I'm not sure I know how to make Thanksgiving dinner for just the four of us. There are so many Thanksgiving day side dishes that I absolutely love. I could really eat just the sides. But I will be cooking a full size turkey for Thanksgiving because the left overs are really why I make turkey.
I decided though, so that I don't feel like I missed anything by not having a big Thanksgiving dinner that I am going to make one or two Thanksgiving favorites each week leading up to the holiday. When there are only 2-4 people having dinner, there is just no need to make 10 side dishes. This week, I made this creamed spinach. I've never had this for Thanksgiving, but had thought of adding it to the menu. I will definitely have it again, but I'm glad I didn't save it for Thanksgiving. My old favorites remain my favorites.
I really do love creamed spinach and with the addition of lardon, how could that be bad, right? I am not the biggest fan of pearl onions, however. That may be what I didn't dig about this. I even halved them, as I usually do when something calls for pearl onions. The whole thing was very rich and more time consuming than I had hoped it would be, which is why I won't add it to my Thanksgiving day menu. With so many other things to juggle, I don't love this enough to carve out the time for it.

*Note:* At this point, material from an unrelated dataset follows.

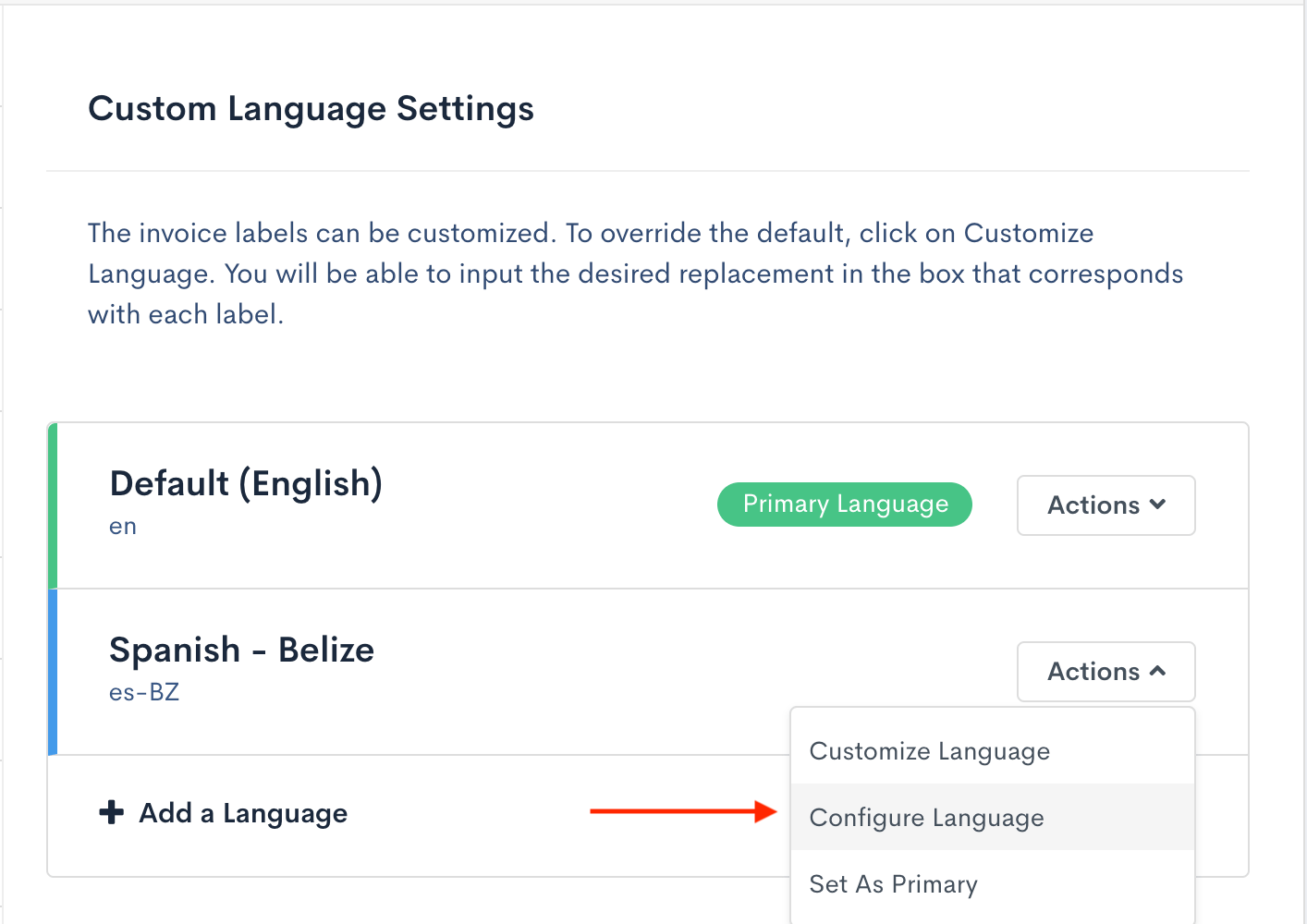Click the Custom Language Settings heading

We ended up having this and I made a "steakhouse at home" night. A little date at home after the kids went to bed. I grilled some petite filets and made some baked stuffed potatoes, too. A little red wine, and who needs a babysitter? This was definitely an indulgent meal, but every once in a while that's not such a bad thing!

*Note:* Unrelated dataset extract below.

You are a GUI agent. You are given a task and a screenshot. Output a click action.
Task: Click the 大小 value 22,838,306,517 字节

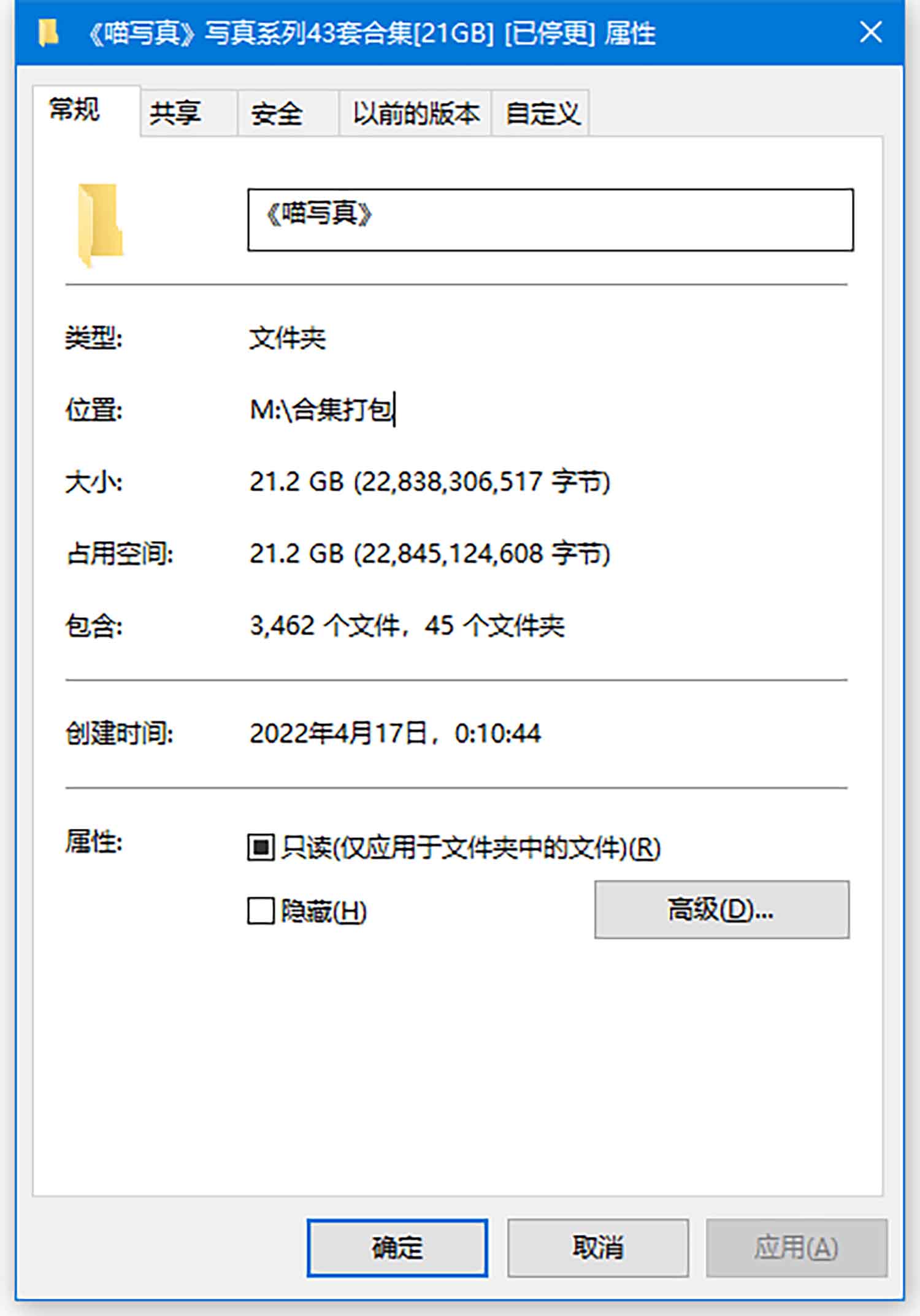482,482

Creamed Spinach with Bacon and Onions
adapted from Martha Stewart Holiday Season's Eatings
1 bag baby spinach, picked over and stems removed and chopped
1 cup frozen pearl onions, halved
5 tablespoons unsalted butter,
2 tablespoons all purpose flour
1 1/4 cups milk
3 ounces slab bacon, cut into 1/4 inch dice (sliced bacon would work fine as well)
1/2 cup heavy cream
pinch of fresh ground nutmeg
2 teaspoons fresh lemon juice
fresh ground pepper and kosher salt to taste
Melt four tablespoons of butter in a medium saucepan over medium heat. Add flour, whisk until smooth. Whisking constantly, add the milk in a slow, steady stream. Bring to a boil, while whisking for about 1 minutes. Remove from heat.
Melt remaining one tablespoon of butter in a large saucepan over medium heat. Add bacon, cook stirring constantly until browned, about 6 minutes. Stir in onions and spinach and toss until spinach is wilted. Add the reserved milk mixture and heavy cream. (I did not use all of the milk mixture. I only ended up using 3/4 of it.) Add nutmeg and cook, stirring until heated through and thickened, about 10 minutes. Do not boil. Add lemon juice, salt and pepper. Serve warm.